A few dead flies will make even the best perfume stink. In the same way, a little foolishness can ruin much wisdom and honor. —Ecclesiastes 10:1

I used the expression during a family game of euchre on our summer vacation at the cottage. I had a good hand, and I took the first four of five tricks. But on the last one my daughter snuck in there with a higher card to deprive me of the extra point. “Ah, you were the fly in my ointment,” I said.

“What did you say?” my son asked.

“I said that she was the fly in my ointment.”

“I thought that’s what you said. What does that mean?”

“Have you never heard that expression before?”

“No.”

I turned to my daughter, “Have you?”

“No.”

Her boyfriend was in the room? “Have you?”

“No.” He looked mystified.

I started to wonder if I’d been saying something wrong over the years, or if the expression was one of those unique to the Ottawa Valley where I grew up. The Valley has many quaint but not universally shared expressions. I turned to my husband, “Have you heard of that?” He nodded that he had. Phew, I thought. I’m not losing my mind!

“What does it mean?” my son asked again.

I thought it would have been obvious, but apparently not. I said, “Well, it’s the dark spot in something that is otherwise perfect, or a damaging element in something that is otherwise healing. One small thing that harms a big good thing, or is just plain annoying.”

“That makes no sense. How could a fly get in the ointment anyway? It’s in a tube,” my daughter said.

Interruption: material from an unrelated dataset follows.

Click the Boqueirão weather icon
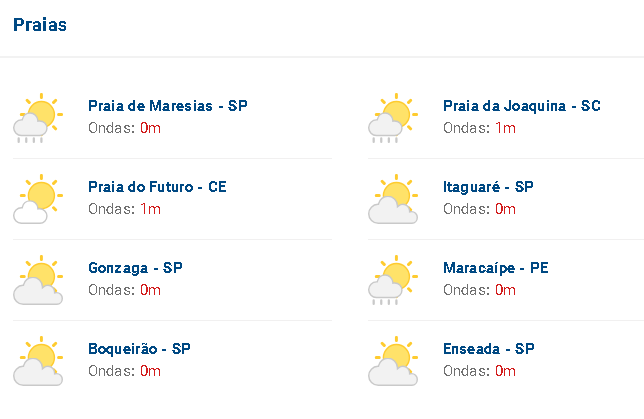The image size is (644, 419). 38,361
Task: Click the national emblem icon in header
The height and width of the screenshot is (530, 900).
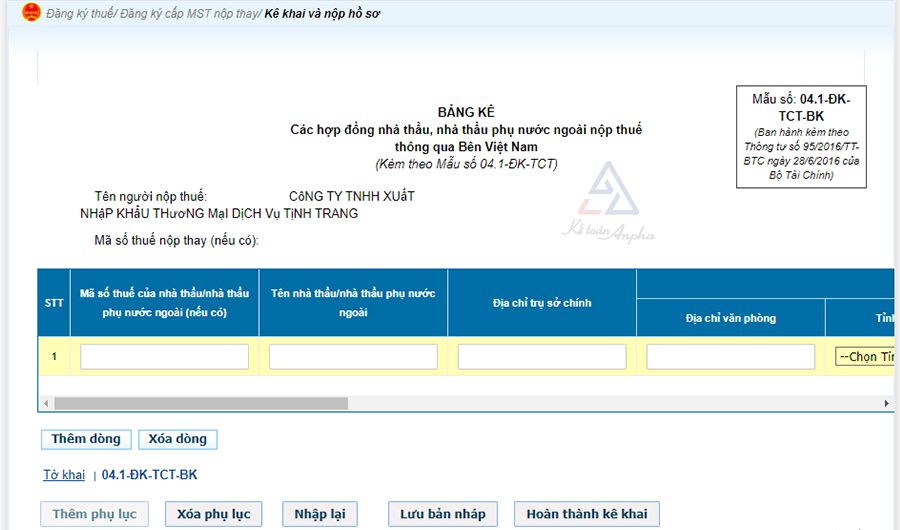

Ah ha! We’d hit the stumbling block. People of my generation can envision a vat or tub of ointment with a dark fly in the light colour, buy in the mind’s eye of people my daughter’s age, ointment comes only in a tube.

“At the time the expression came to be ointment came in pots or tubs,” I said. “Picture a container of white ointment with a dark fly in it.”

“But why would you care if you had a fly in your ointment?” my daughter insisted.

Why do I care if there’s a fly in my ointment? Because a little foolishness can ruin much wisdom and honour, and there is foolishness going on right now that is ruining much wisdom and honour.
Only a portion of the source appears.